Затем мужчина рванул в дом, держа безмятежную змеиную голову под мышкой. Хотя это был не мистер Дизи, ведущий радиовикторины, у него были похожие офицерские усы. Мальчик беспомощно семенил позади, придерживая, что мог, пока не рухнул на пол и завертелся, будто его щекотали.
Последние несколько лет я внимательно относился к снам, а потому решил, что этот весьма важный. Еще во сне я подумал: было время, когда у змей были перья.
Я проснулся, исполненный света и счастья, которые не исчезли, когда я услышал недовольное квохтанье кур, собравшихся под дверью. Я сожалел, что их специально выводят столь глупыми. Сожалел, что заставлял бедных тварей ждать. Я загладил вину, собрав особое угощение: муку, отруби, рыбий жир, и добавил коровьего молока на два шиллинга, размешав все в ведре рукой. Помылся. Открыв заднюю дверь, обнаружил на пороге петуха. Кур нужно покормить первыми. Петух это знал. Он шел на принцип и знал, почему я гонял его по двору. Пол нагонит тебя везде, особенно если пытаешься от него бежать.

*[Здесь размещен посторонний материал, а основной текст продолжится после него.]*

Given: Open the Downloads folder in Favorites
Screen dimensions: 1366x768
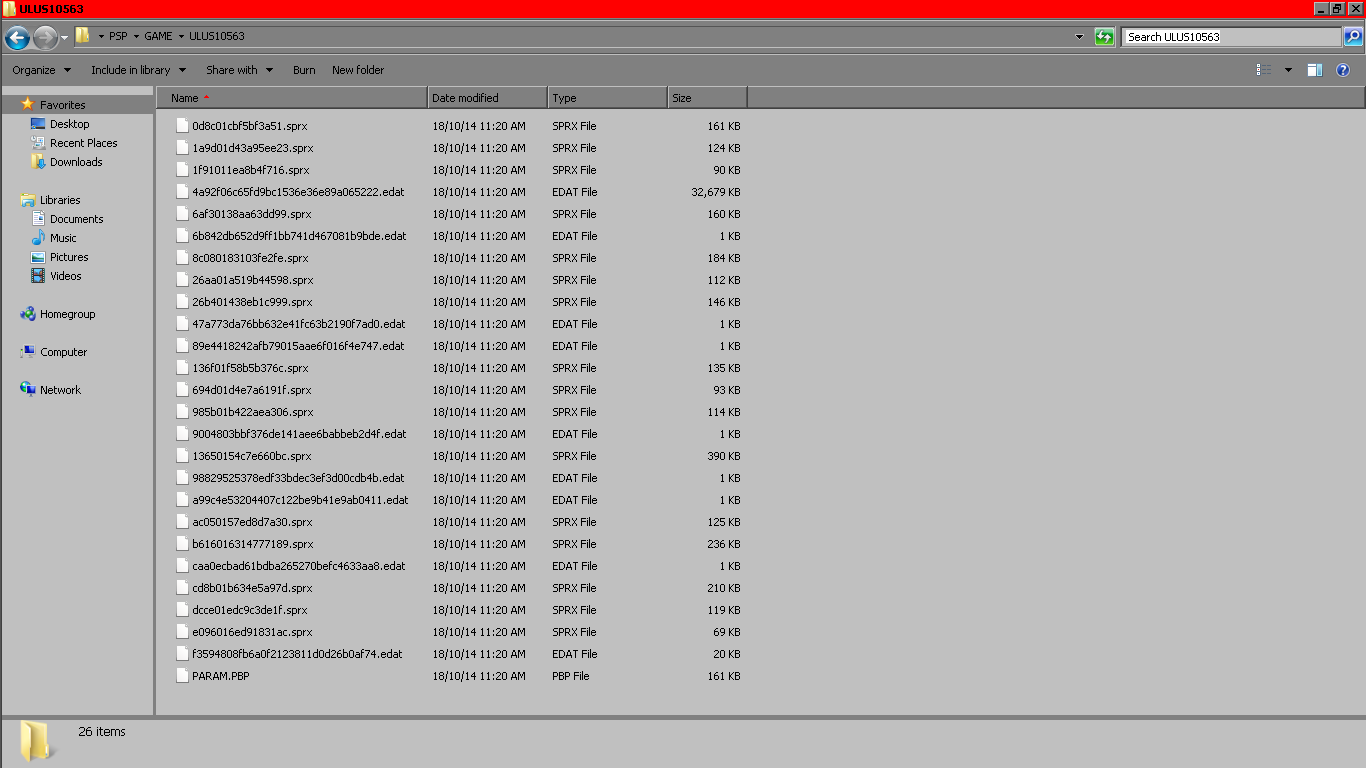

Я смотрел, как клюют несушки, и вдруг услышал возню по соседству: настоящие, живые дети бегали по заброшенному дому. Я был в пижаме. Босиком, а земля была холодной. Фургон с лошадьми исчез. Удивительная машина была припаркована под просторным навесом.
Я не бросился к соседям как сумасшедший. Оделся как следует, в клетчатый твидовый костюм для сада и резиновые сапоги. Убрал тележку с передней веранды и выкатил ее на улицу подобрать коровьи лепешки, оставленные животиной по дороге на ярмарку. Вернулся домой, срезал цветную капусту. Собрал яйца, которые снесли для меня куры. Пробил новую дырку в ремне. Помыл яйца и сложил их в то, что осталось от моего брака – в облупившийся эмалированный дуршлаг. Я не преподнес этот дар, как чужак, с главного входа. Вместо этого я воспользовался увитой плющом калиткой в боковом заборе – памятнике старой дружбы между парикмахером (чьим наследникам принадлежал мой дом) и жестянщиком, который сдавал жилье по соседству.
Я вздрогнул, обнаружив маленького мальчика и девочку, игравших в зарослях дикой мяты. Они нашли свежеснесенное куриное яйцо, подтверждавшее, что мои клуши имели привычку нарушать границы. Возможно, я заговорил с ними, а может, и нет. Я повернулся к навесу, скорее даже павильону, простиравшемуся вдоль всего заднего двора, раньше принадлежавшему жестянщику. Там, в тени, стоял автомобиль: двухцветный «форд-кастомлайн». Конечно, тогда я еще не знал марку, но он был такой новенький и сверкающий, что вобрал все небо – горы белых кучевых облаков – в свои выпуклые крылья.
Я слышал голоса мужчины и женщины, а еще песню остывающего металла.
– Держи.
– Нет, другой.
Должно быть, они мыли посуду: она мыла, он вытирал, стоя у раковины.
Меня неотвратимо тянуло к автомобилю. Сначала я сказал «доброе утро», а затем «куу-и». А потом оказался под навесом, который стал приютом шумнокрылых голубей. Затем я услышал другой неприятный звук, словно канцелярский шкаф волокли по цементному полу, и вот они уже кричали из-под «форда», удивительная пара в выцветших рабочих комбинезонах, лежа на тележках автослесаря, идолы со сверкающими серебряными гаечными ключами в руках.
Мистер был где-то пяти футов двух дюймов росту, а она еще меньше. Ее волосы столь взъерошены и кучерявы, что ее можно принять за мальчика, если бы не другие признаки, свидетельствующие об обратном. Цвет лица у ее мужа ровный, сияющий, как у девушки. Но речь не об этом. Новоприбывшие уставились на меня, и я каким-то образом понял, что им, как видениям, не требовалось говорить.
«Я Вилли Баххубер», – сказал я, ибо война закончилась чуть меньше десяти лет назад и лучше всего сразу покончить с немецкой темой.